Nkrumah Was Right
Superstar
Nigeria military ran secret mass abortion program in war on Boko Haram
Excerpts:
Since at least 2013, the Nigerian military has conducted a secret, systematic and illegal abortion programme in the country’s northeast, ending at least 10,000 pregnancies among women and girls, a Reuters investigation has found. Many had been kidnapped and raped by Islamist militants. Resisters were beaten, held at gunpoint or drugged into compliance, witnesses say.
Excerpts:
Fati was four months pregnant when liberated from the insurgents. Soon after, she says, soldiers medically aborted the pregnancy without telling her. And she was warned: “If you share this with anyone, you will be seriously beaten.”
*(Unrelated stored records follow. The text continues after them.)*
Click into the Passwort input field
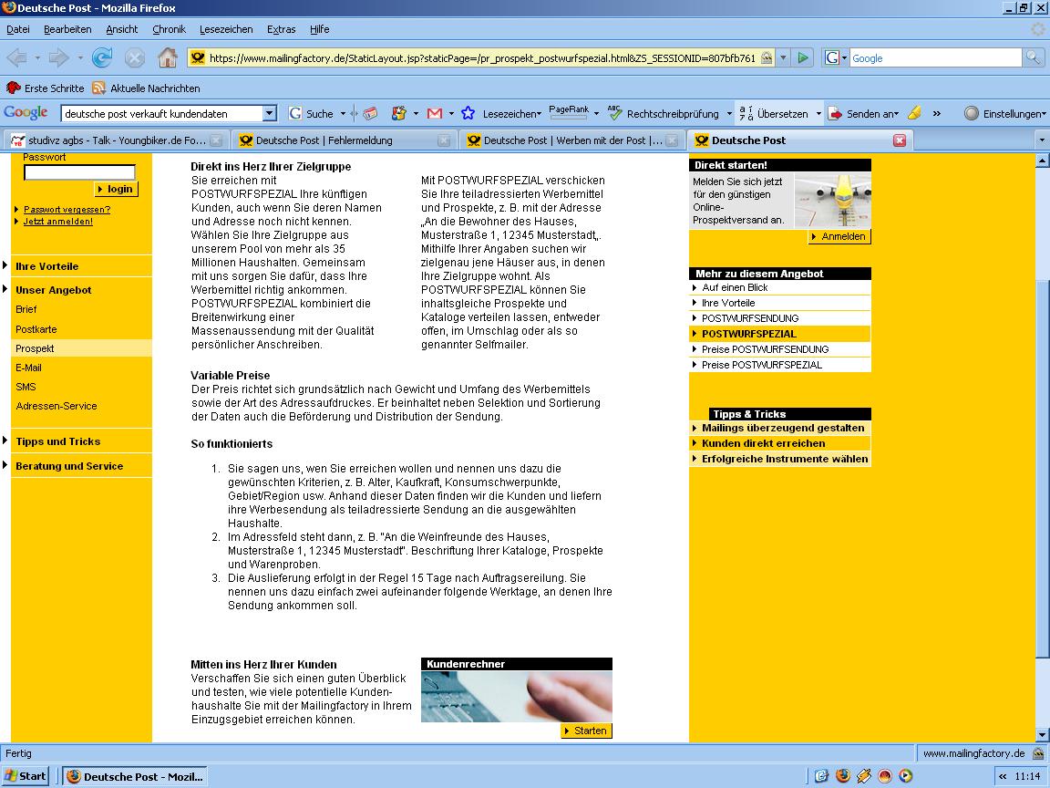This screenshot has width=1050, height=788. point(79,172)

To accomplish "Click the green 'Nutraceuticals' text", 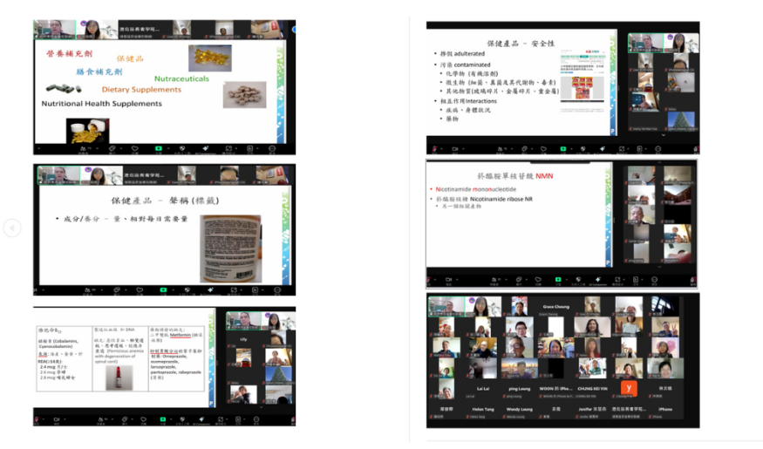I will 181,78.
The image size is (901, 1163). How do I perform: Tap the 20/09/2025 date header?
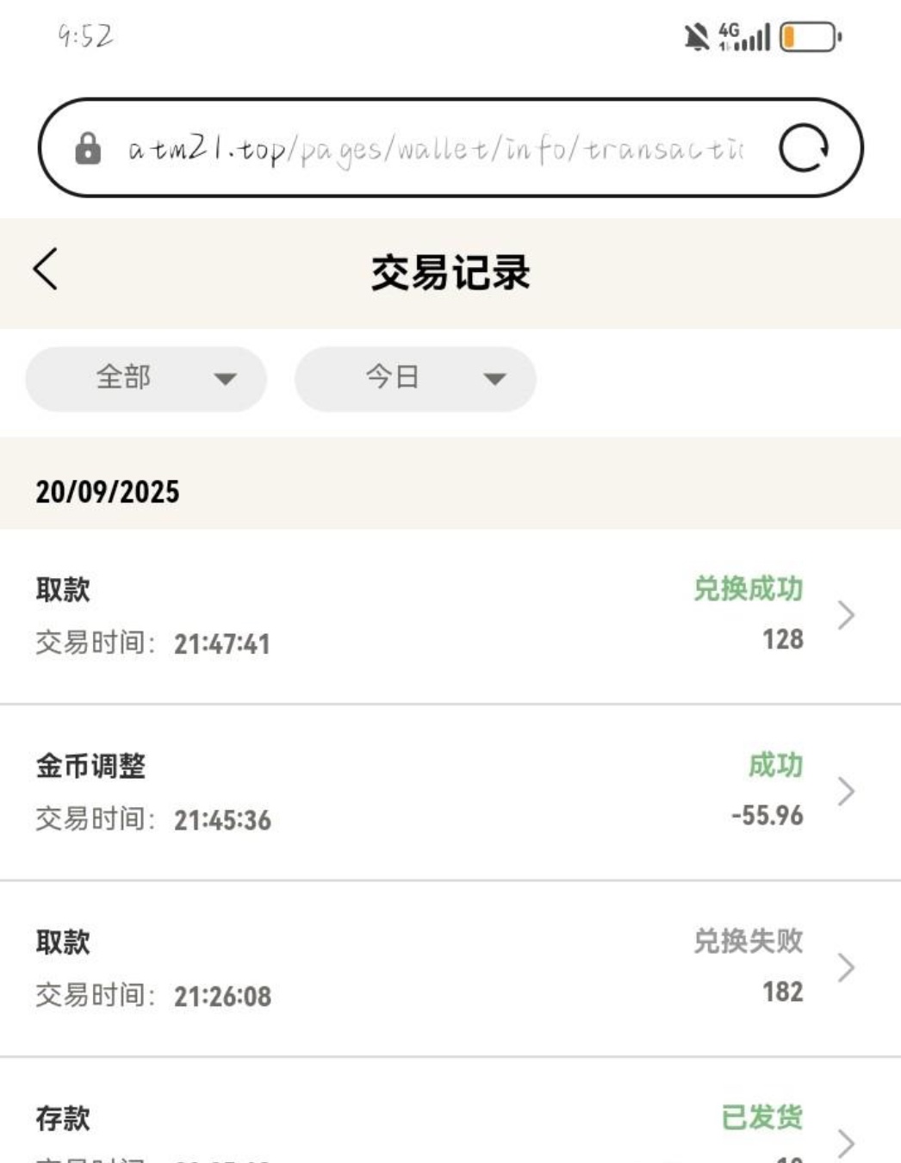tap(108, 492)
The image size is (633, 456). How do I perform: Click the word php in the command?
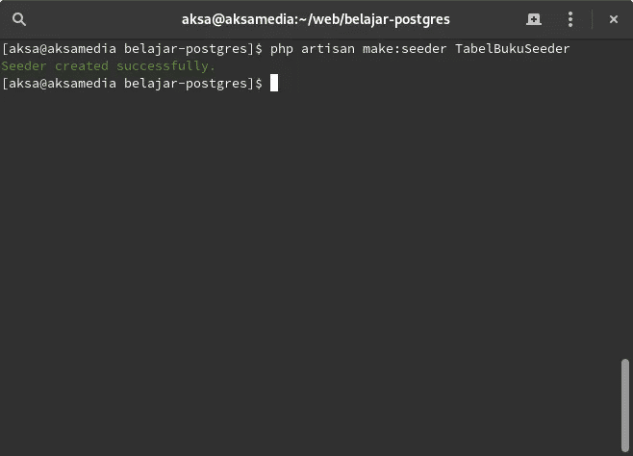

The existence of the army-run abortion programme hasn’t been previously reported. The campaign relied on deception and physical force against women who were kept in military custody for days or weeks. Three soldiers and a guard said they commonly assured women, who often were debilitated from captivity in the bush, that the pills and injections given to them were to restore their health and fight diseases such as malaria. In some instances, women who resisted were beaten, caned, held at gunpoint or drugged into compliance. Others were tied or pinned down, as abortion drugs were inserted inside them, said a guard and a health worker.
Six soldiers and guards confirmed that forced abortions took place at Giwa Barracks. Two of those witnesses, as well as a woman who said she had an abortion last year at the detention centre, also recalled a room where the terminations were performed that matched Fati’s description: a foetid, grey-walled space like a hallway, where women lay on floor mats amid cockroaches and mosquitos.